O alvo, aparentemente, era uma patrulha da polícia iraquiana que estava próxima ao Ministério da Saúde, na capital.
Um porta-voz da polícia disse que pelo menos outros três carros foram destruídos na explosão e várias casas e lojas foram danificadas.
O atentando se segue a uma série de ataques que ocorreram após a nomeação, no sábado, de Jawid Al-Maliki, para o cargo de primeiro-ministro.
Desafios
No domingo, um ataque com morteiros contra o prédio do Ministério da Defesa, também em Bagdá, deixou pelo menos seis mortos.
O ministério fica na Zona Verde, a área fortemente guardada e teoricamente mais segura da capital iraquiana, onde também fica o Parlamento. O Ministério do Interior também foi atacado com morteiros.
Para observadores, os recentes ataques são uma demonstração dos desafios que o novo primeiro-ministro terá que enfrentar quando assumir o cargo – ele tem um mês para formar o governo e ser aprovado pelo Parlamento.
A indicação de Al-Maliki ocorreu após quase quatro meses de impasse para a formação de um novo governo iraquiano.

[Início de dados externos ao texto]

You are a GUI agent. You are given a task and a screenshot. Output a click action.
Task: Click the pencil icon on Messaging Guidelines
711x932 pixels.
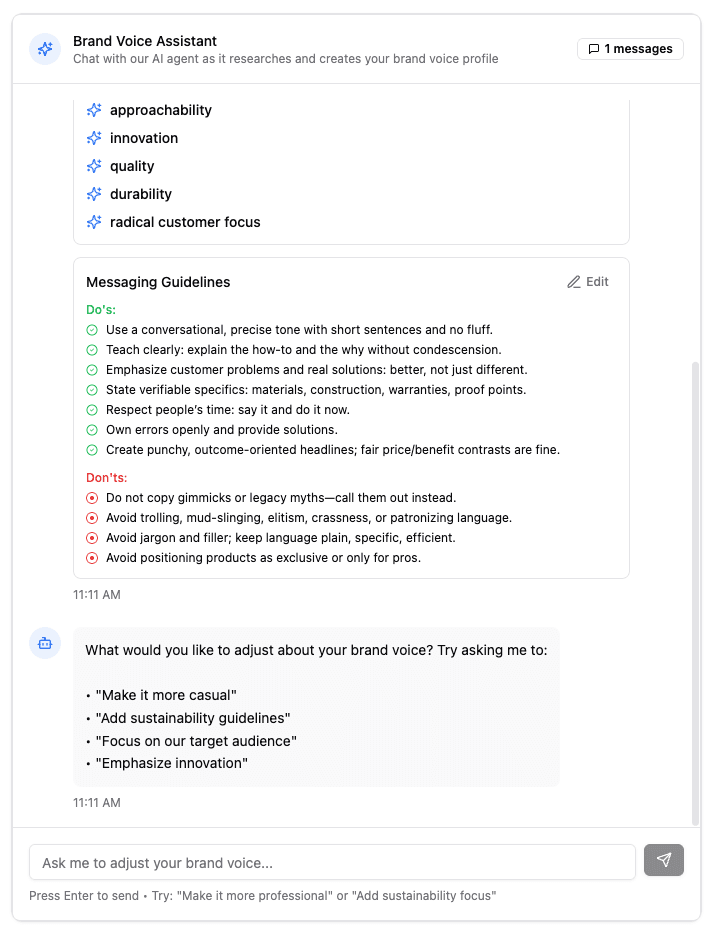(573, 282)
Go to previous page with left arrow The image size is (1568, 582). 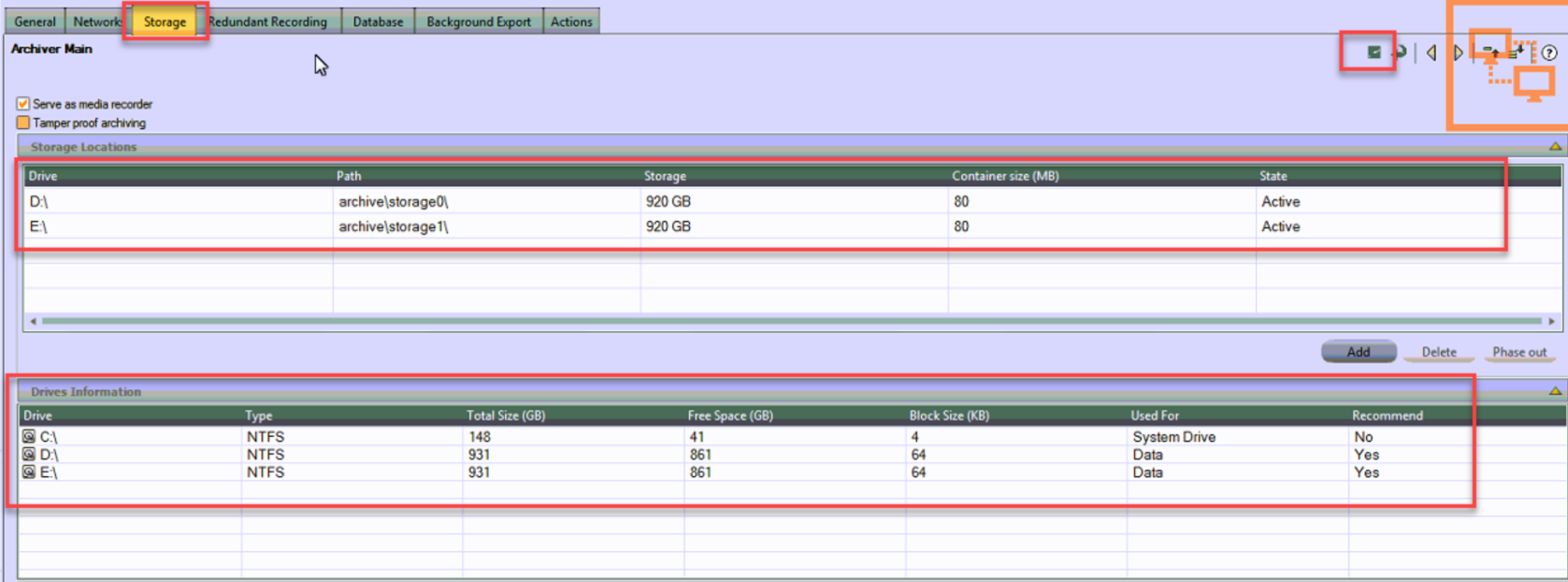pos(1431,53)
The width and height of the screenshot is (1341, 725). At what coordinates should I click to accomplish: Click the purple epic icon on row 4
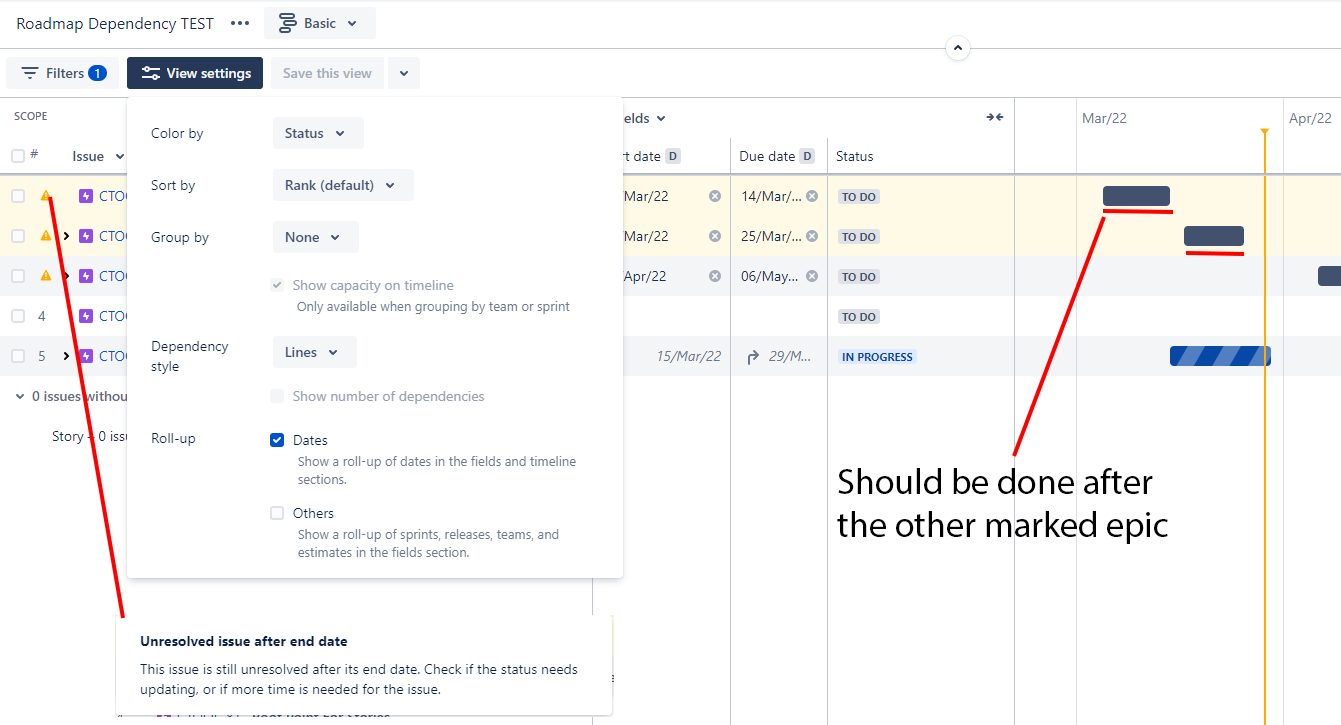pyautogui.click(x=86, y=315)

O impasse foi provocado pela indicação, após as eleições do final do ano passado, do premiê interino Ibrahim Al-Jaafari para permanecer no cargo.

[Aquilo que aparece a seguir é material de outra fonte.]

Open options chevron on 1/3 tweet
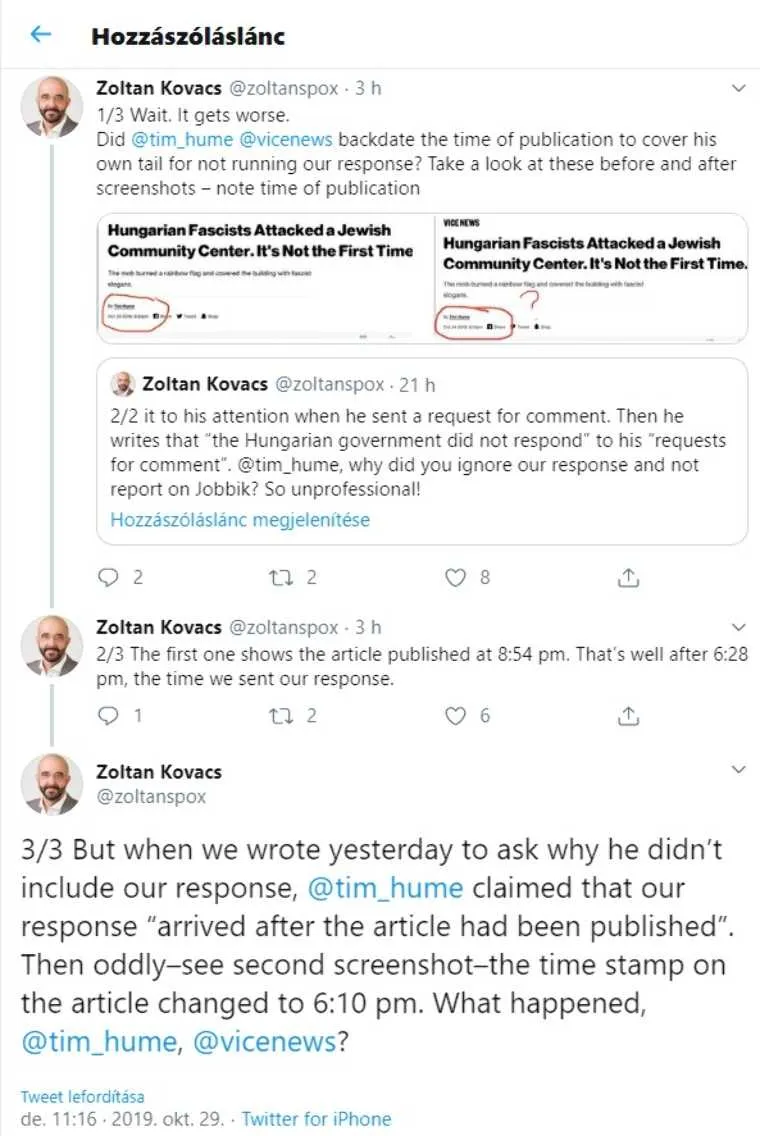The image size is (760, 1136). tap(739, 89)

Após um ano à frente do governo interino do Iraque, a indicação do xiita Jaafari para continuar no comando se mostrou muito polêmica.

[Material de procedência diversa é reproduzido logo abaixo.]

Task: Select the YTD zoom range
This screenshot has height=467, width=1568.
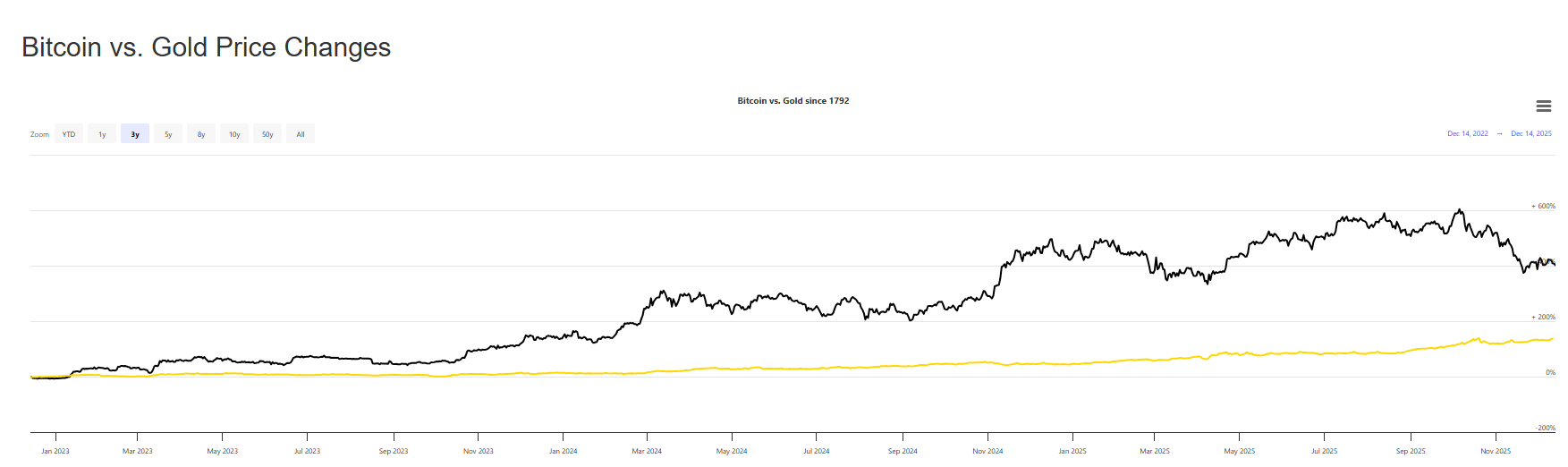Action: pos(69,134)
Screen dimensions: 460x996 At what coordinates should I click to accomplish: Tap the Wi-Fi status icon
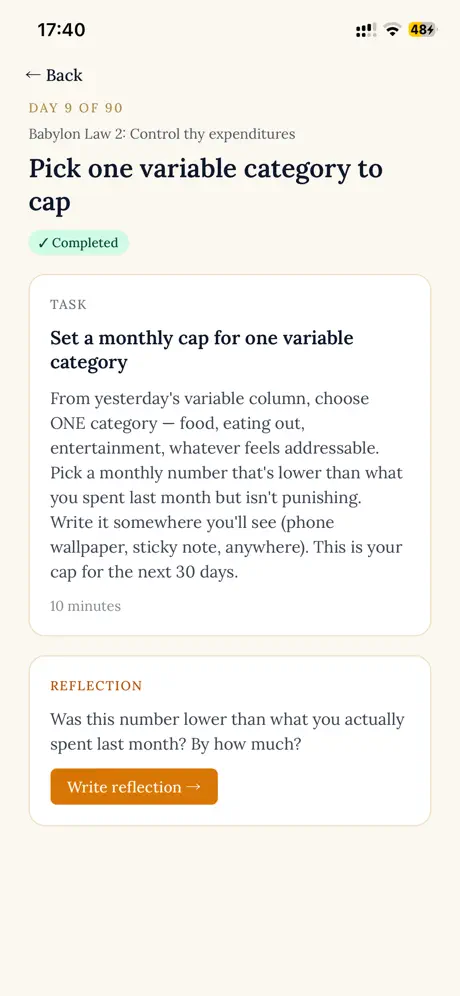(x=393, y=30)
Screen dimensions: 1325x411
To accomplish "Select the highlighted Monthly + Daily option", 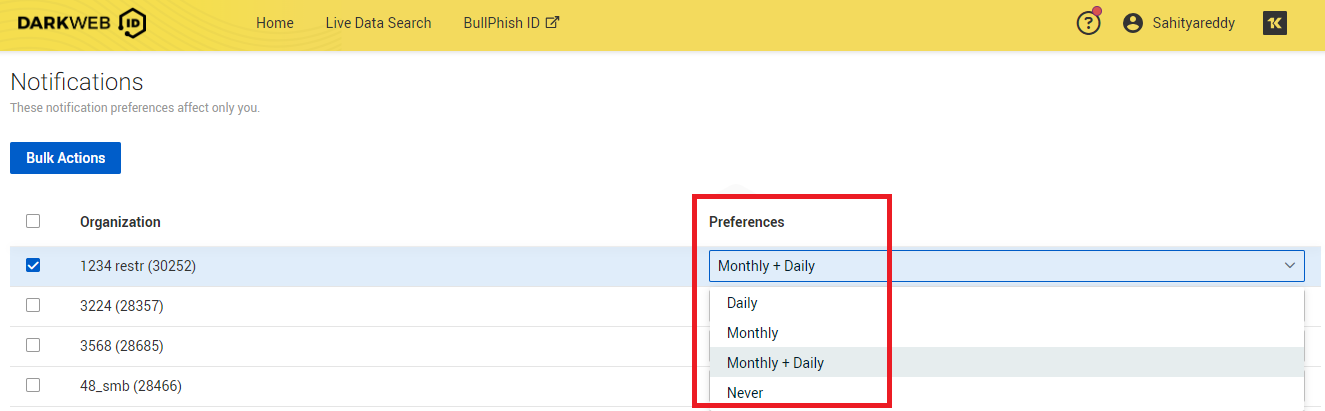I will click(x=775, y=363).
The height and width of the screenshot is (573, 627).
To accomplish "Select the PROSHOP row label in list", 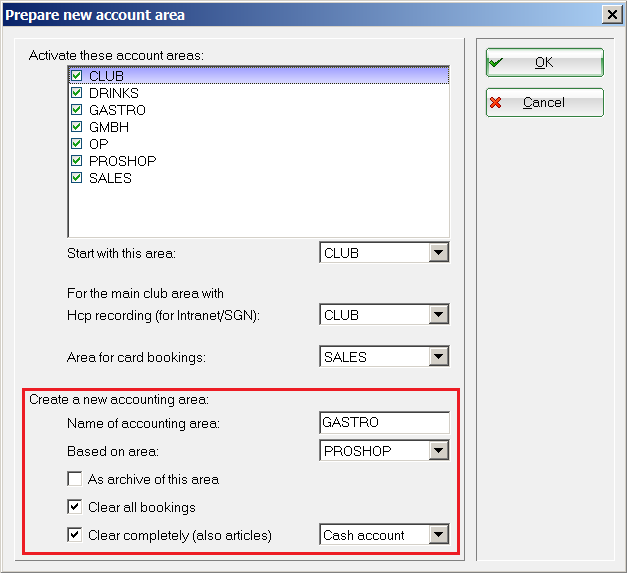I will pyautogui.click(x=122, y=161).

Representantes de curdos e sunitas – as outras etnias que formam a população iraquiana – se posicionaram contra a indicação da aliança xiita, que obteve a maioria nas eleições parlamentares.
A disputa se estendeu por vários meses até que a aliança e Jaafari decidiram desistir da indicação inicial e escolher um novo nome.